How to Make Your Codebase Searchable With AI (Embeddings or Not)

If you’ve ever had to dive into a complex codebase and felt overwhelmed by the sheer volume of files, classes, and configuration, you’re not alone. Many developers spend countless hours trying to understand codebases they didn't write. This is where a Local Codebase Q&A Agent comes in handy.

In this post, we'll explore:

What a Codebase Q&A Agent is
How to build one using embeddings
How to make it work even if embeddings are not available

What is a Codebase Q&A Agent?

A Codebase Q&A Agent is essentially an AI assistant that can answer your questions about your own source code. Think of it as an AI pair programmer that understands the structure and content of your project.

Instead of manually searching through files, you can ask questions like:

"Where is the database connection established?"
"What handles user authentication?"
"Where are API endpoints defined?"

How Does It Work?

The core idea involves:

Loading code files from local directories
Splitting them into smaller, manageable text chunks
Generating embeddings for these chunks
Storing them in a vector database
Retrieving relevant chunks based on user queries

Building the Agent with Embeddings

Requirements

pip install langchain langchain-openai faiss-cpu tiktoken

Set the following environment variables:

export AZURE_OPENAI_KEY=your-key
export AZURE_OPENAI_ENDPOINT=https://your-endpoint.openai.azure.com/
export AZURE_OPENAI_DEPLOYMENT=your-embedding-deployment

Code to Prepare and Save the Index

import os
import glob
import time
from typing import List
from langchain.text_splitter import RecursiveCharacterTextSplitter
from langchain_openai import AzureOpenAIEmbeddings
from langchain_community.vectorstores import FAISS

REPOS = ["C:/YourCodeRepo"]
INDEX_SAVE_PATH = "codebase_index"

def prepare_and_save_index(repos: List[str], save_path: str = INDEX_SAVE_PATH):
    all_docs = []
    for repo in repos:
        for ext in ["**/*.cs", "**/*.yaml", "**/*.go"]:
            pattern = os.path.join(repo, ext)
            file_paths = glob.glob(pattern, recursive=True)
            for file_path in file_paths:
                try:
                    with open(file_path, 'r', encoding='utf-8') as f:
                        content = f.read()
                        all_docs.append({"page_content": content, "metadata": {"source": file_path}})
                except Exception as e:
                    print(f"Skipping {file_path}: {e}")

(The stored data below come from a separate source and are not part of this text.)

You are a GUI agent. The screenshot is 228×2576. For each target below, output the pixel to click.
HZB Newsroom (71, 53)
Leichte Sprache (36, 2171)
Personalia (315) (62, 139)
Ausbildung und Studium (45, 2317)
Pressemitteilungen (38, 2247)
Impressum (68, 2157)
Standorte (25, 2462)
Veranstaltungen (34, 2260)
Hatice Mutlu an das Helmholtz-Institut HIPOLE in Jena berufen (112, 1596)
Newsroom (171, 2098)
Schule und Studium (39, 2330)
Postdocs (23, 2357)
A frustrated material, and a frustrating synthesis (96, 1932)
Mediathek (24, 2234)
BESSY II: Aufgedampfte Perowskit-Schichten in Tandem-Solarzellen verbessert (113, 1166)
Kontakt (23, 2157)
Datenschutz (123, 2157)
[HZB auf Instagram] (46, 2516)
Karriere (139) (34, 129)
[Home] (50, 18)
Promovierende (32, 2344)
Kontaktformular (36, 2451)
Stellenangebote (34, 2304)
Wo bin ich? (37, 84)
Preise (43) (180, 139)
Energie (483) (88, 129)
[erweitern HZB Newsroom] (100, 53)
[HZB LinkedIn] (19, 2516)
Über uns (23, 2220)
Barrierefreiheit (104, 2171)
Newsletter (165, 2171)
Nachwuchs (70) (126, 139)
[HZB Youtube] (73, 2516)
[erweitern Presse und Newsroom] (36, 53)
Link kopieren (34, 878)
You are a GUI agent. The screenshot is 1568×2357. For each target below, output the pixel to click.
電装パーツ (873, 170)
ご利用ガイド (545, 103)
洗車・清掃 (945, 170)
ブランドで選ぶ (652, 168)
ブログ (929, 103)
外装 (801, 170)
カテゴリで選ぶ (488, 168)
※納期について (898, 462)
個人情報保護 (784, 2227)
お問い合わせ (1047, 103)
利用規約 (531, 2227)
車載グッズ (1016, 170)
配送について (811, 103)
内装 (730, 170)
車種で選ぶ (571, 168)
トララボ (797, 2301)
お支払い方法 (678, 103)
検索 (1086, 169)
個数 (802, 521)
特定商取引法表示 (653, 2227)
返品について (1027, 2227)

    splitter = RecursiveCharacterTextSplitter(chunk_size=800, chunk_overlap=100)
    chunks = splitter.create_documents([doc['page_content'] for doc in all_docs])

    embeddings = AzureOpenAIEmbeddings(
        azure_endpoint=os.getenv("AZURE_OPENAI_ENDPOINT"),
        azure_deployment=os.getenv("AZURE_OPENAI_DEPLOYMENT"),
        openai_api_key=os.getenv("AZURE_OPENAI_KEY"),
    )

    embedded_chunks = []

    for i, chunk in enumerate(chunks):
        success = False
        for attempt in range(5):
            try:
                embedded_chunks.append(chunk)
                break
            except Exception as e:
                print(f"Error on chunk {i}, attempt {attempt+1}: {e}")
                time.sleep(60)

    vectorstore = FAISS.from_documents(embedded_chunks, embeddings)
    vectorstore.save_local(save_path)
    print(f"Vectorstore saved to {save_path}")

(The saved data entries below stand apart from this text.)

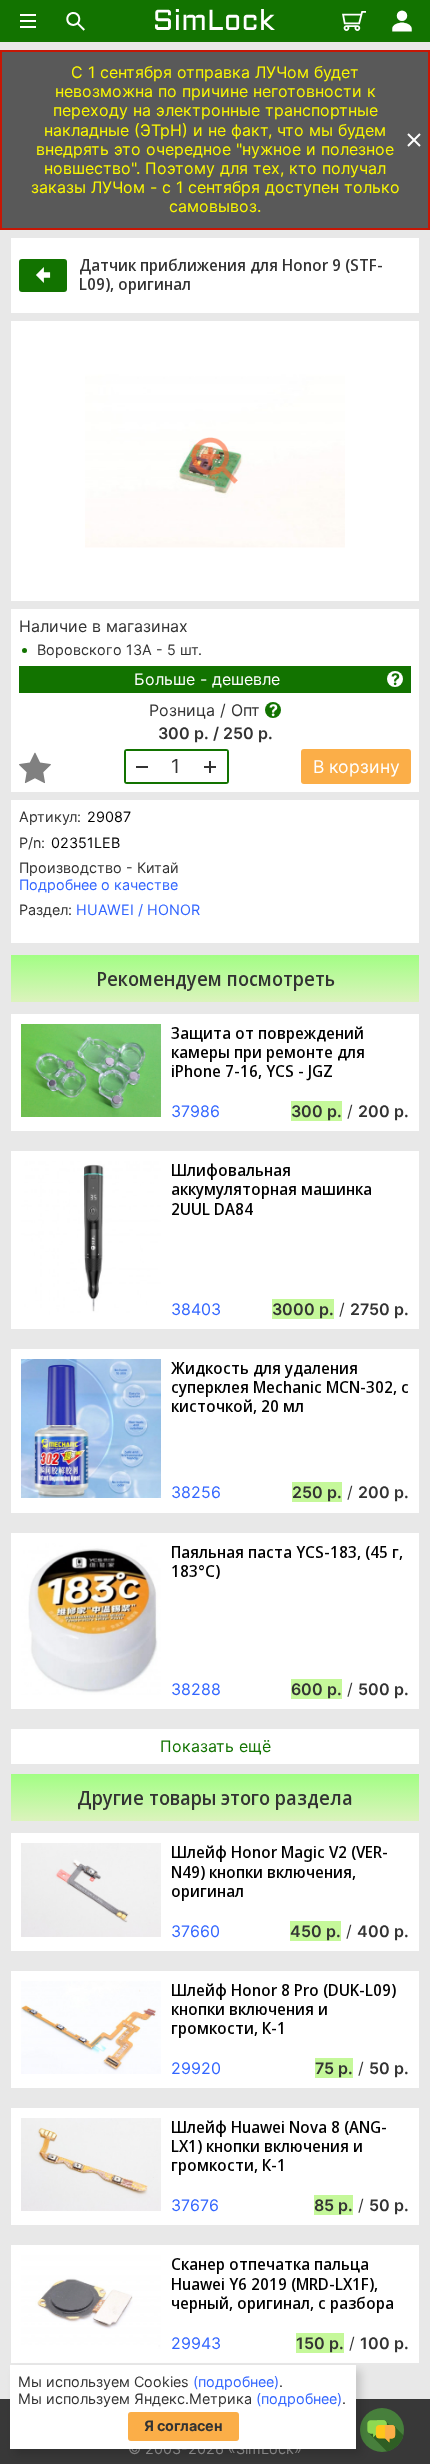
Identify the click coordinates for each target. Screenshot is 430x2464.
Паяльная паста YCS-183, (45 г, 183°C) (287, 1562)
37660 (195, 1931)
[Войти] (402, 21)
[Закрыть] (414, 140)
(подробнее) (236, 2381)
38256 (196, 1492)
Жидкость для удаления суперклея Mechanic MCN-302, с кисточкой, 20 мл (290, 1388)
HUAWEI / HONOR (138, 909)
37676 (195, 2205)
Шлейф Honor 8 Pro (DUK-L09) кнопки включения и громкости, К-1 (283, 2010)
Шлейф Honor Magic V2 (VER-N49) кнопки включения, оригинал (279, 1872)
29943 (196, 2343)
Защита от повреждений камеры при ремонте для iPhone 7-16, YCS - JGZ (268, 1053)
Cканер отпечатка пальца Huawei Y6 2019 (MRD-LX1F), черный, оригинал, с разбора (282, 2284)
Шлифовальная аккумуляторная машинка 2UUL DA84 (271, 1190)
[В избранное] (35, 768)
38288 (196, 1689)
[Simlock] (215, 21)
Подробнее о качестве (98, 884)
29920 (196, 2068)
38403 (196, 1309)
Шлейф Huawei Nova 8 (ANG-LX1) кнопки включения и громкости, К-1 (279, 2147)
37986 (195, 1111)
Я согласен (183, 2425)
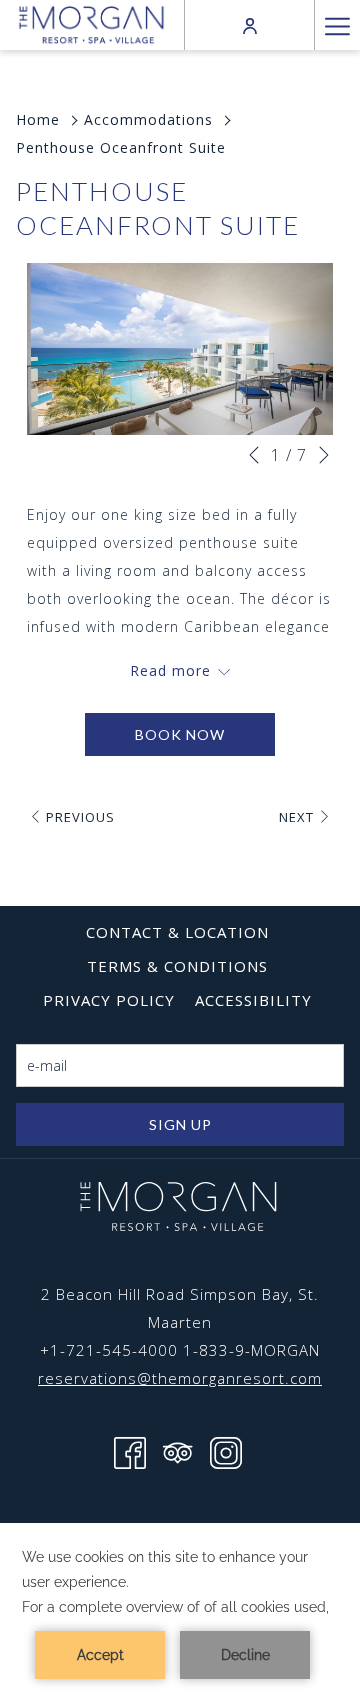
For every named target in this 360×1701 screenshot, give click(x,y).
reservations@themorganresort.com (180, 1378)
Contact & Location (177, 932)
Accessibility (253, 1000)
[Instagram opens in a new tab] (226, 1451)
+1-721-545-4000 (109, 1350)
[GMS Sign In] (250, 24)
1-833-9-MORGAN (251, 1350)
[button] (180, 349)
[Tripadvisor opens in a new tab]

if __name__ == "__main__":
    prepare_and_save_index(REPOS)

What If Embeddings Are Not Available?

If you're on Azure OpenAI and only have access to models like gpt-4o (which don’t support embeddings), you can still build a less powerful version of this agent using basic text search.

Keyword Search-Based Q&A

import os
import glob

def search_codebase(repos: List[str], query: str):
    matching_snippets = []
    for repo in repos:
        for ext in ["**/*.cs", "**/*.yaml", "**/*.go"]:
            pattern = os.path.join(repo, ext)
            file_paths = glob.glob(pattern, recursive=True)
            for file_path in file_paths:
                try:
                    with open(file_path, 'r', encoding='utf-8') as f:
                        content = f.read()
                        if query.lower() in content.lower():
                            matching_snippets.append((file_path, content[:500]))
                except Exception as e:
                    continue

    return matching_snippets

if __name__ == "__main__":
    results = search_codebase(["C:/YourCodeRepo"], "authentication")
    for path, snippet in results:
        print(f"Found in {path}:")
        print(snippet)
        print("-"*40)

This approach isn't as intelligent but can still provide value when used with a powerful language model by pasting the retrieved code snippets directly into your prompt.

Conclusion

A Codebase Q&A Agent with embeddings offers fast, accurate answers to technical questions by leveraging AI vector search. When embeddings aren't available, fallback approaches using keyword search and prompt engineering can still make your workflow more efficient.

Try both and see which one fits your needs best!